## What to do
Write out the stretch of lines below that begins at the line with "This screenshot has width=662, height=261." and ends at the line with "The image size is (570, 552).", including both, exactly as given and nothing more.

*** Given entries Section Begins ***

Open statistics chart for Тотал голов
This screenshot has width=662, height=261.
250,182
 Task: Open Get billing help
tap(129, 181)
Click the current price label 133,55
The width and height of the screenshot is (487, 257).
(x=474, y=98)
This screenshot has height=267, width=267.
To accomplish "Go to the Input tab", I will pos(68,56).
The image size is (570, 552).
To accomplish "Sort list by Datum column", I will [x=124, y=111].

*** Given entries Section Ends ***
*** Given entries Section Begins ***

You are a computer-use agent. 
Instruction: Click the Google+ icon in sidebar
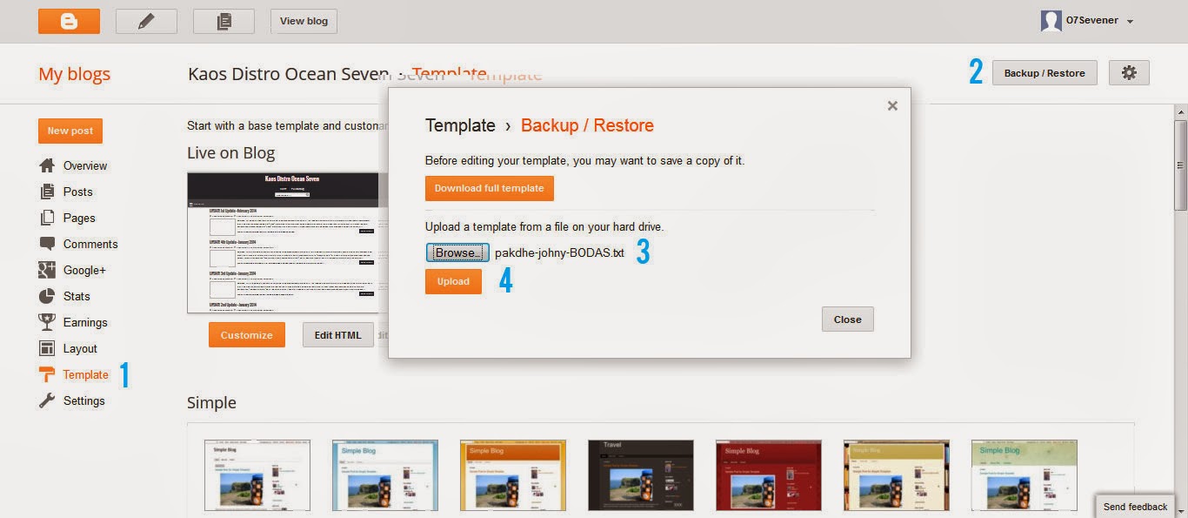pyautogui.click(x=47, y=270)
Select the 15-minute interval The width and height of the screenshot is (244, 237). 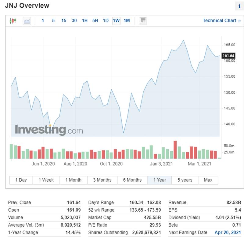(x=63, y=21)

*** Given entries Section Ends ***

## Response area
This screenshot has width=662, height=261.
250,182
 Task: Open Get billing help
tap(129, 181)
Click the current price label 133,55
The width and height of the screenshot is (487, 257).
(x=474, y=98)
This screenshot has height=267, width=267.
To accomplish "Go to the Input tab", I will pos(68,56).
The image size is (570, 552).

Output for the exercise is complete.